Mojang will be able to keep the “Scrolls” name for their upcoming game, at least for now. Notch tweeted this morning that although they won the interim injunction, “ZeniMax/Bethesda can still appeal the ruling, but I’m very happy. :D”
Daniel Kaplan posted a link to the verdict through Twitter (it’s in Swedish).
Bethesda may have been better off taking up Notch’s offer to settle the whole thing through a Quake 3 deathmatch. Notch stated on his blog back in August, “Remember that scene in Game of Thrones where Tyrion chose a trial by battle in the Eyrie? Well, let’s do that instead!”
He added, “I challenge Bethesda to a game of Quake 3. Three of our best warriors against three of your best warriors. We select one level, you select the other, we randomize the order. 20 minute matches, highest total frag count per team across both levels wins. If we win, you drop the lawsuit. If you win, we will change the name of Scrolls to something you’re fine with.”
Bethesda did not take the offer. They say that Notch is violating their “Elder Scrolls” trademark by calling his new game “Scrolls.” Notch had posted the letter from Bethesda’s lawyers to his blog, but it doesn’t seem to be showing up.
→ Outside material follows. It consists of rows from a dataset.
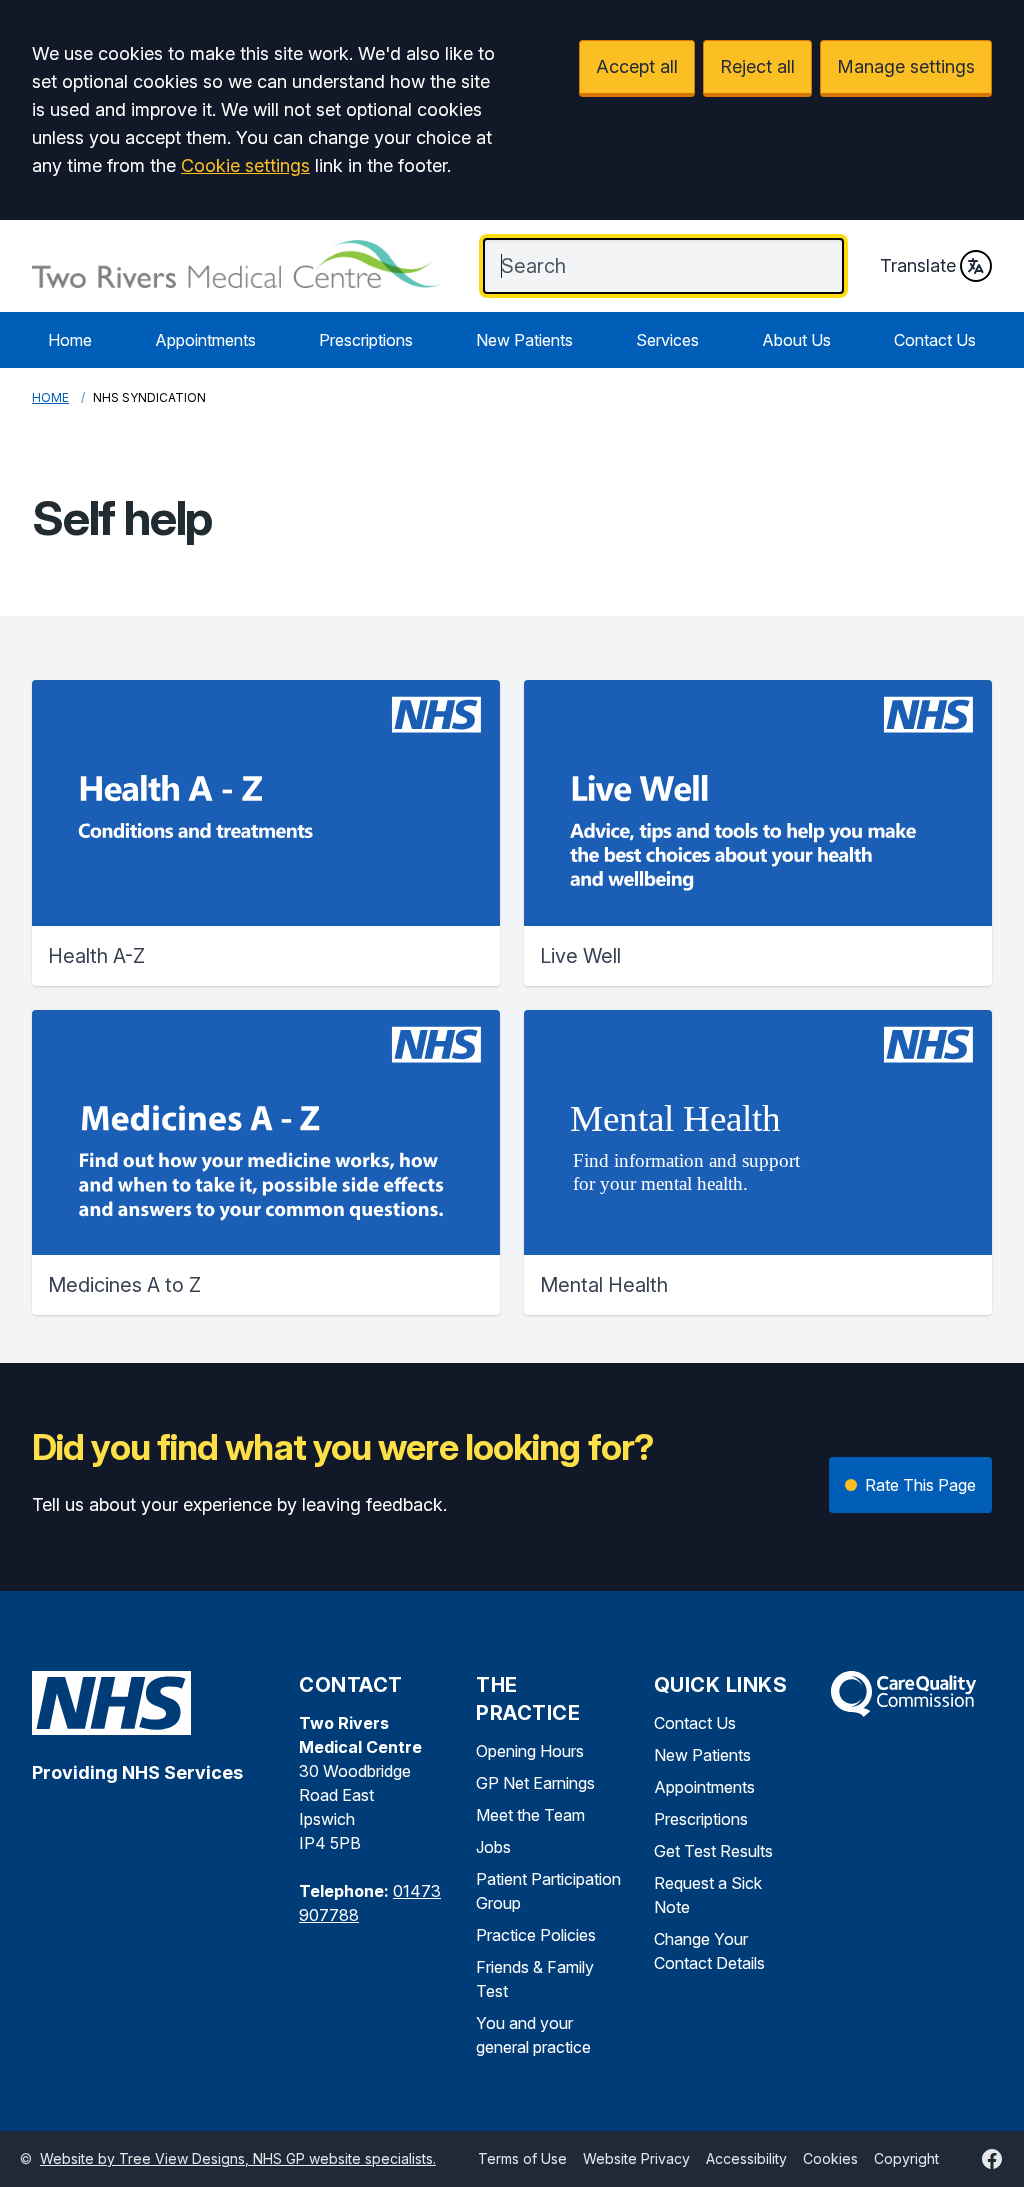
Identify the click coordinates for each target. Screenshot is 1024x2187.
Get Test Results (713, 1851)
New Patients (524, 340)
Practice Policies (536, 1935)
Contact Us (935, 340)
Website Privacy (636, 2158)
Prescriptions (366, 340)
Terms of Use (522, 2158)
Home (70, 340)
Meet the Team (530, 1815)
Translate (918, 265)
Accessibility (746, 2158)
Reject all (757, 66)
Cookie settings (245, 165)
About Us (796, 340)
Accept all (637, 66)
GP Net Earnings (535, 1783)
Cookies (830, 2158)
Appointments (205, 340)
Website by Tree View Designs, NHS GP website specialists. (238, 2158)
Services (667, 340)
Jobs (493, 1847)
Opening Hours (530, 1751)
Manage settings (906, 66)
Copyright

Among the arguments Notch made early on were that “Elder Scrolls” games are not typically identified by the “Elder Scolls” name, and users typically refer to each game in the franchise by its specific name, such as “Morrowind” or “Skyrim.” He also noted his game, “Scrolls,” has little in common with the “Elder Scrolls” games, aside from the fantasy setting—it’s a digital card game, after all, while “Elder Scrolls” are open-world adventure games.